Text passage:
The duo initially considered setting the film either in politics, business or journalism before finally deciding on a police-gangster background. The Indian folktale Baital Pachisi inspired the development of the story. The ghost-like being Vetala who posed morally ambiguous questions to King Vikramaditya, each of which could result in more than one answer, attracted them. The film's title and its characterisation of Vikram (Vikramaditya) and Vedha (Vetala) were also derived from the tale.

In a January 2015 interview with journalist and film critic Sudhish Kamath of The Hindu, S. Sashikanth, the owner of production house YNOT Studios, confirmed that he would produce the project. Pushkar and Gayathri continued to develop the script throughout 2015, completing it in April 2016. Dhilip Subbarayan and P. S. Vinod were selected to be the stunt choreographer and cinematographer respectively. Richard Kevin also worked as an assistant director in addition to handling the film's editing. Manikandan was selected to write the dialogues after initially auditioning for and then playing the role of Santhanam.

Casting 

Pushkar and Gayathri met R. Madhavan while working on the post-production phase of Sudha Kongara's Irudhi Suttru (2016). It was confirmed in February 2016 that Madhavan and Vijay Sethupathi would play the respective roles of an encounter specialist and a gangster. They agreed to do the project as both were intrigued by the idea of a film based on the Baital Pachisi tale. In addition to growing a beard for his role, Madhavan did not workout to lose weight. Instead, he followed a strict diet, including not eating anything after 6:00 pm and keeping a gap of five and a half hours after each meal. Sethupathi sported a salt and pepper beard for the role of Vedha.

Raw data:
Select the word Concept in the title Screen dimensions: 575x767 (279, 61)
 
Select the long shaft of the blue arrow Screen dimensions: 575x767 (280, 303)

Given problem 1:
Please answer these questions from the passage about the film's making:
(a) Which folktale inspired the development of the story?
(b) In what month and year was the script completed?
(c) Who was confirmed to play the gangster?
Given problem 2:
Translate this sentence from the passage about the film's making into Spanish: "Sethupathi sported a salt and pepper beard for the role of Vedha."

Full output 1:
(a) Baital Pachisi
(b) April 2016
(c) Vijay Sethupathi

Full output 2:
Sethupathi lució una barba entrecana para el papel de Vedha.